● BRIEF
Copy every line of text in the records below word for word, leaving out the pictures.

● DATA RECORDS
--------------------------------------------------

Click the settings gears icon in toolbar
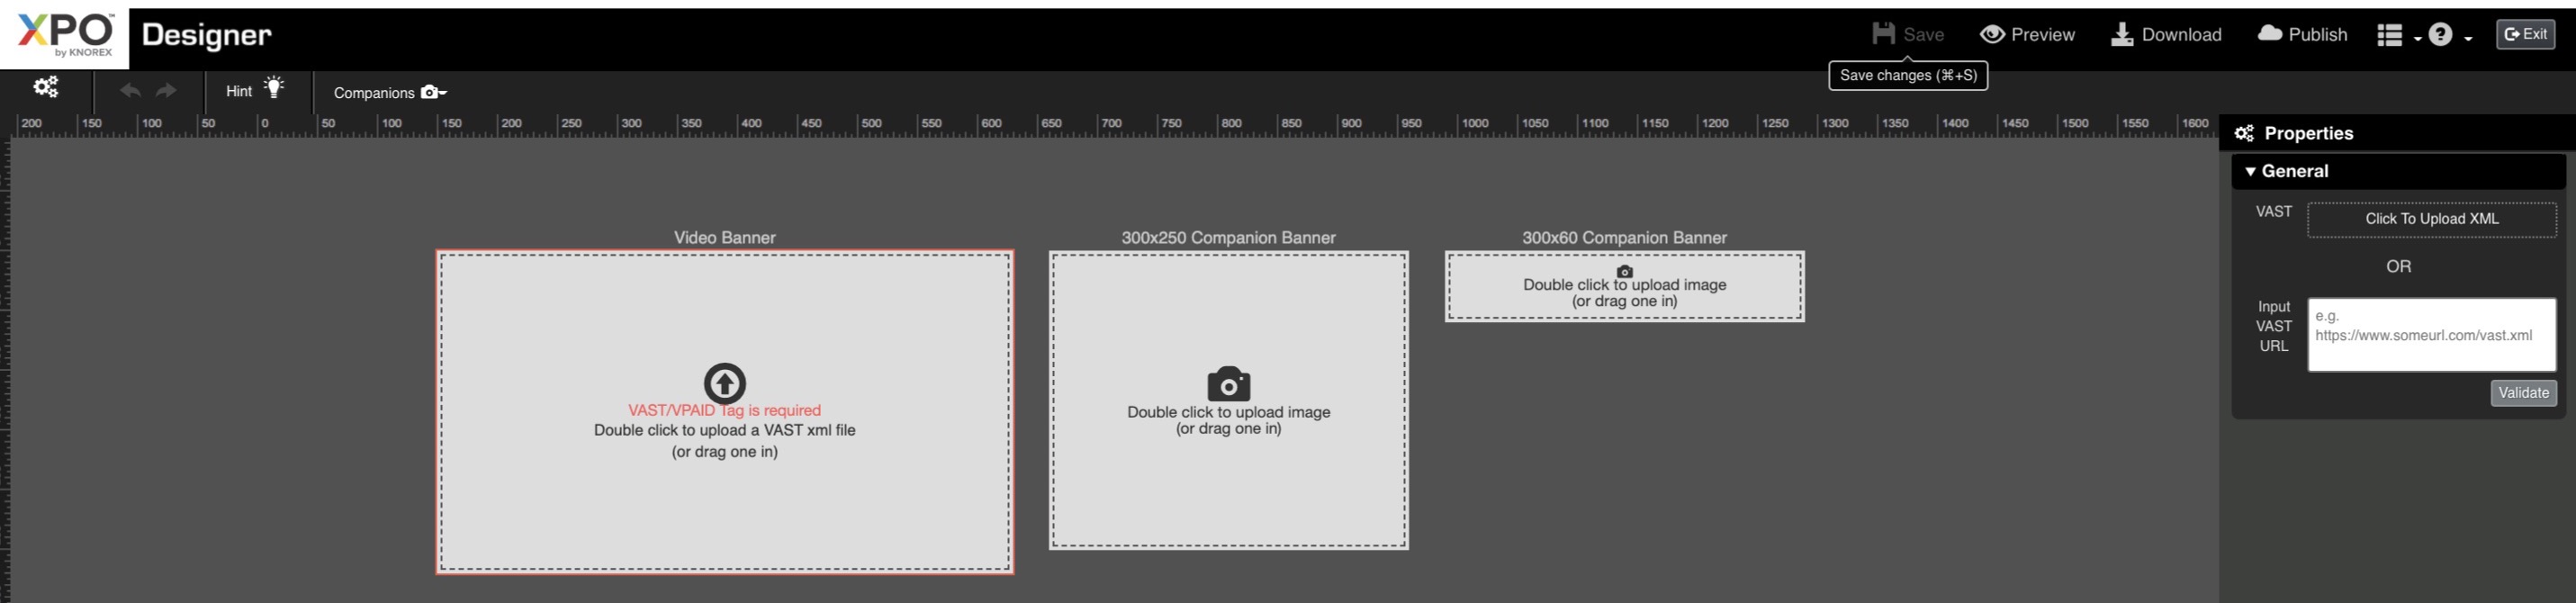The width and height of the screenshot is (2576, 603). coord(46,87)
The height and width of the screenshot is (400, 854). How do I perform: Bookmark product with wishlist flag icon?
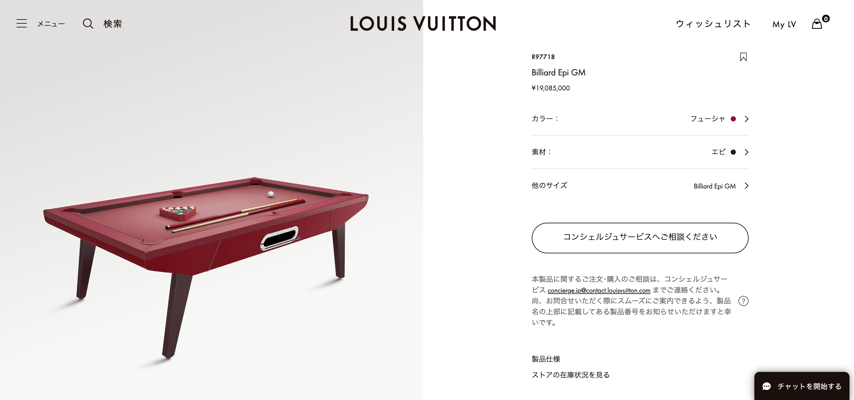(743, 57)
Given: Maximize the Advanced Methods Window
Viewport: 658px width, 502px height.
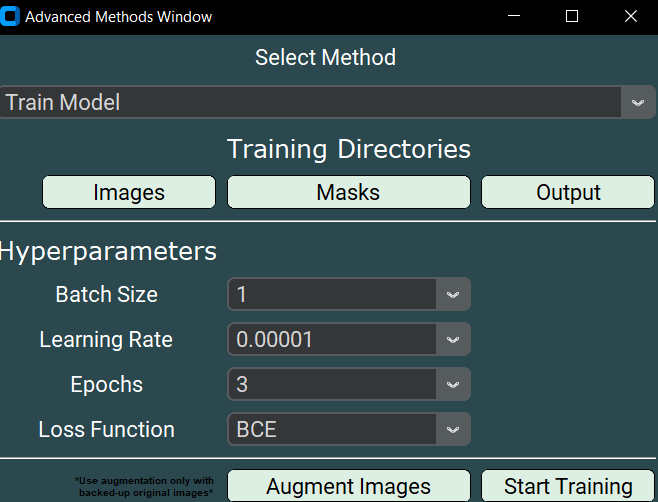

--------------------------------------------------

● RESULT OF THIS TASK
Click the settings gears icon in toolbar
The width and height of the screenshot is (2576, 603). coord(46,87)
The height and width of the screenshot is (400, 854). How do I perform: Bookmark product with wishlist flag icon?
(743, 57)
Given: Maximize the Advanced Methods Window
Viewport: 658px width, 502px height.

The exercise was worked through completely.